Las peleas son una cosa que termina mal cuando ganas y termina aun peor cuando eres el que pierde. Se aprende en el patio del colegio. Años después, a la salida de los bares, lo que se hace es profundizar en la materia: las peleas son un huracán repentino, breve e incontrolable en el que el azar juega un papel decisivamente siniestro. El mismo puñetazo que causa un ojo morado puede provocar la caída que termina con alguien desnucado contra un bordillo.

Todo se complica por un hecho conocido: hay por ahí congéneres que tienen una extraordinaria facilidad para la violencia. Se les da bien. Basta con que suba un poco la tensión ambiental para que el lóbulo central de su cerebro se transforme en una ciudad bombardeada. Algo hace 'clic' en esas cabezas. Y entonces solo importa alcanzar el objetivo supremo de las peleas callejeras: causar el máximo daño a la mayor velocidad.

Lo increíble es que las peleas pueden ser algo que se recuerda casi con cariño. Si no hay muertos, sobre todo. Lo hacemos solo los tíos, que somos con frecuencia el eslabón perdido entre el bonobo y el orangután. Recuerdo una sobremesa en la que salió el tema. Señalaré que los comensales eran todos gente principal, sensata, respetable. Menos yo, que además era el más joven. Todos estaban de acuerdo en que el problema eran las navajas. En los viejos tiempos, explicaban, se llegaba a las manos y no se pasaba de ahí. Eso facilitaba que todo pudiese arreglarse después con unos hielos.

El Sandokan de Lutxana, King y Kong...

No tardé en entender que los "viejos tiempos" eran los años setenta. Entonces en los barrios de la ciudad y en los pueblos del entorno los jóvenes formaban bandas. Y las bandas tenían la costumbre de pegarse. Lo hacían por todo lo alto, con frecuencia y alevosía, pactando el lugar en la que iban a partirse la cara. Es un episodio de nuestro pasado reciente del que todos tenemos noticia, aunque no suele hablarse de él. Pero de pronto aquella sobremesa se transformó en una especie de 'Qué tiempo tan feliz' de las tortas interbarrios. Se recordaron con entusiasmo trifulcas apoteósicas. Cuando los de Uribarri quedaron con los de Rekalde para matarse. Y cuando los de Zorroza aparecieron en las fiestas de Barakaldo. Y aquella vez que los de Santutxu se unieron con los de Begoña para exterminar a los de Deusto

Yo no tardé en asustarme un poco. Era evidente que aquella gente tan respetable había estado allí. Boxeando. Hablaban de las peleas con una mezcla de espanto retrospectivo y fortísima añoranza. Y dejaban caer nombres que provocaban estallidos repentinos de admiración. El Sandokan de Lutxana, qué sé yo, los gemelos de Basurto a los que apodaban King y Kong, el tipo flaquito de Indautxu, el de los nunchakus, al que llamaban el Bruce Lee Estoy improvisando, no recuerdo los apodos, pero aludían a los que causaban mayor daño al enemigo. Sus hazañas hacían pensar en una cosa inquietante: héroes homéricos vestidos con pantalones de campana que bajaban a la batalla por Iturribide.
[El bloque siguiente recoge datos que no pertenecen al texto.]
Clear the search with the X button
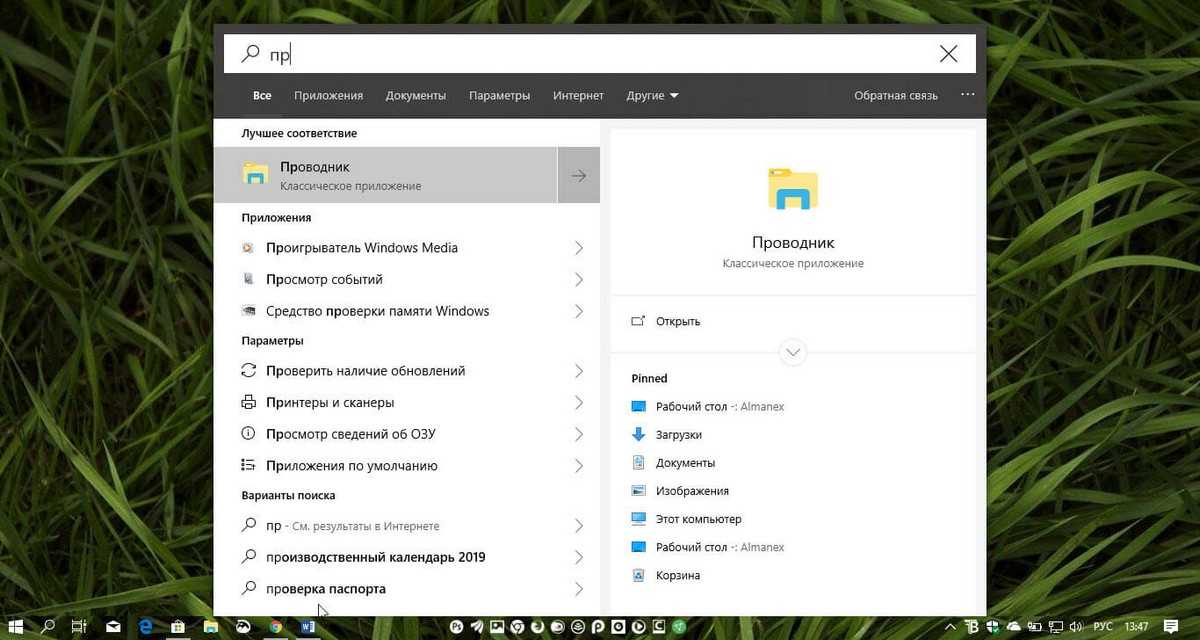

Lo mejor fue cuando pregunté qué había sido de aquellos individuos peligrosos. Yo imaginaba que estarían en la cárcel, que habrían muerto jóvenes en atracos que salieron mal, pero qué va. En realidad, están todos en la Administración. Son altos cargos. O jefazos en las grandes empresas del país. Resulta que las identidades del Sandokan y el Bruce Lee, pongamos por caso, eran de esas que suenan entre nosotros como una solemne trompetería: el nombre propio con diminutivo y el apellido pronunciado velozmente, como si al hacerlo se grabase en el aire un marbete de seriedad.
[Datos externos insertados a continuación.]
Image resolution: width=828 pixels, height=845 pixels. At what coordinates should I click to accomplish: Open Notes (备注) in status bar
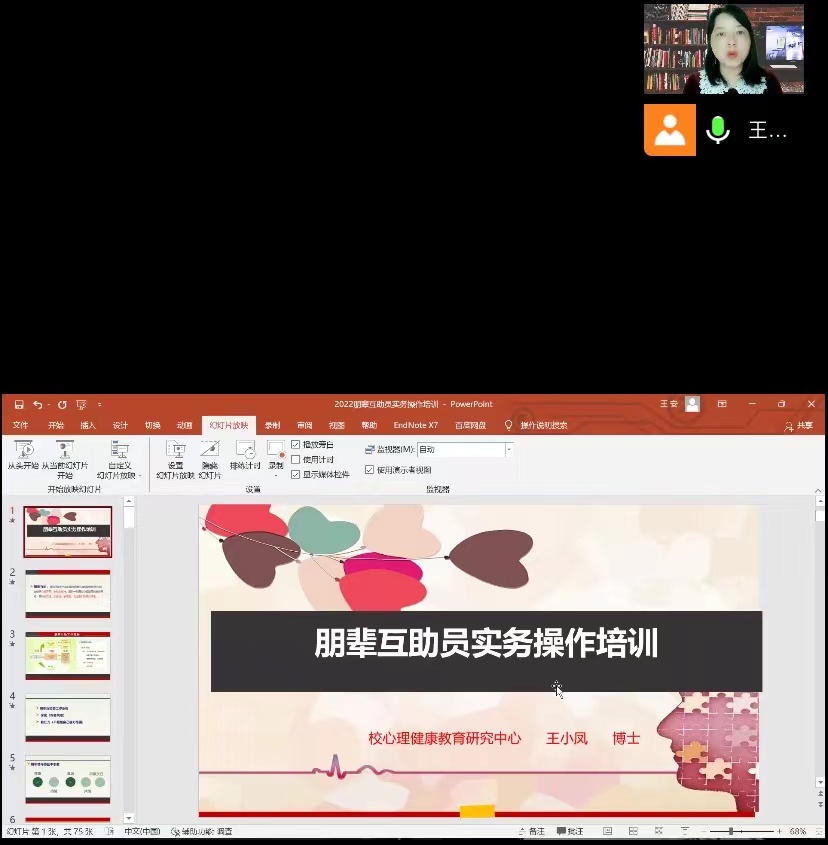tap(532, 831)
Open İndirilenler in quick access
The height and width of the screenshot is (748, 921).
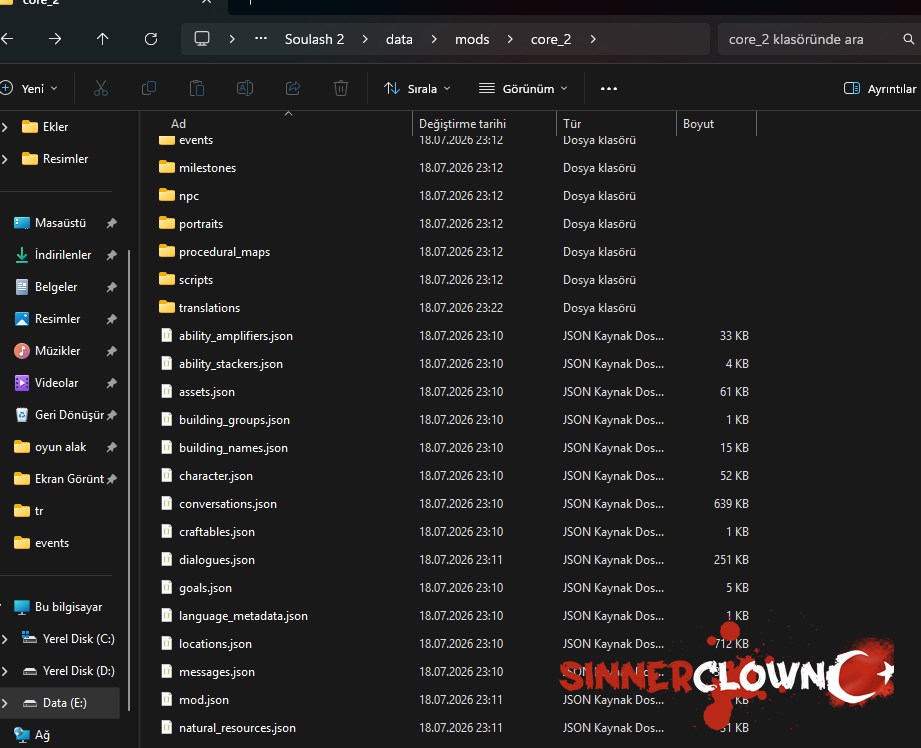63,255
Créanme, el que no era viceconsejero de algo era consejero delegado de otra cosa, o estaba en la judicatura, o gestionaba importantes inversiones. Personas del todo respetables, sensatas, principales, como aquellas con las que yo había comido. La verdad es que me dio un ataque de risa. Y desde entonces fantaseo con acudir a una de esas cumbres políticas y sociales que reúnen a la élite local y gritar "¡Por allí, uno de Txurdinaga!" o "¡Los de Santurtzi apestan!", por ver si esa gente reacciona, se quita la chaqueta y comienza a atizarse como en los viejos tiempos, demostrando que la vieja escuela todavía sabe calentarse a base de bien.